The risks of power outages, earthquakes, cyber attacks, and any other disasters
Did you know that a cyber attack can bring down your whole organization in a blink? With a malicious code injected into your business IT system, and voila – it stops working. And as we connect everything into the IT system, our business operations are halted, naturally.
What about power outage? If you haven’t done any disaster recovery planning, let alone business continuity planning, your business can be disrupted. If it’s only happen in minutes or a couple of hours, the impact won’t be too severe; but how about it the power outage lasts for weeks?
Remember the earthquakes in Japan? Businesses without business continuity plan in place would suffer the most.
How to translate those into numbers?
An example: UK severe snow problems cost UK economy GBP 1.2 billion a day, with 2,000 to 3,000 UK small businesses could fail during the bad weather in 2010 winter season (Source: The Centre of Economic and Business Research.)
One more example – American business’ annual losses from power outages and blackouts: $80 billion (Source: Lawrence Berkeley National Laboratory.)
Will cloud computing help me?
The answer: Yes and no.
Cloud computing does offer the ability to bring your important business data and functions off-premise to the cloud, so that minimise damages due to, say, earthquakes.
However, cloud solutions themselves are not without potential problems. Amazon, one of the leading cloud vendors, is experiencing multiple outages in 2011 alone, risking business operational interruptions. Microsoft? Ditto.
Again, cloud computing for business is NOT disaster-proof. Even with your business goes all-out into the cloud, you still need to do business continuity planning.
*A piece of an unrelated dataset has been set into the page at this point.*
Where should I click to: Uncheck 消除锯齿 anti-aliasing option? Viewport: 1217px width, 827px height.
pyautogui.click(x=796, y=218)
You need business continuity solutions
It is obvious that you need a business continuity plan. According to the same business continuity management survey I mentioned above, 84 percent of respondents agreed that the plan reduced disruption. Moreover, 77 percent said that cost related to the business continuity plans development is offset by the benefits they offer to businesses.
So, how to ensure your business continuity? Let’s take business continuity solutions from Allstream as an example.
Allstream Business Continuity services can help you recover quickly from any disasters via its cloud-based recovery service. Allstream provides virtual replication of your physical server environment – all in all to ensure that your critical business applications are always available during any service disruptions.
Here’s a takeaway for you
In entrepreneurship, we often misinterpret “just do it” attitude with “happy go lucky” attitude. Many start a business without proper planning. While it’s true that many fail in entrepreneurship because they stuck in the planning phase, but jumping into entrepreneurship without proper plan to protect your hard work is simply foolish.
Again, you need to ensure your business continuity as you cannot afford to lose all of your hard work; you cannot afford to waste your months of doing extensive marketing campaign only to find that your business is unable to take customer orders because of your business IT system failure with no disaster recovery plan in place.
So, you should expect for disasters, disruptions and interruptions to happen and be sure you plan well BEFORE they happen.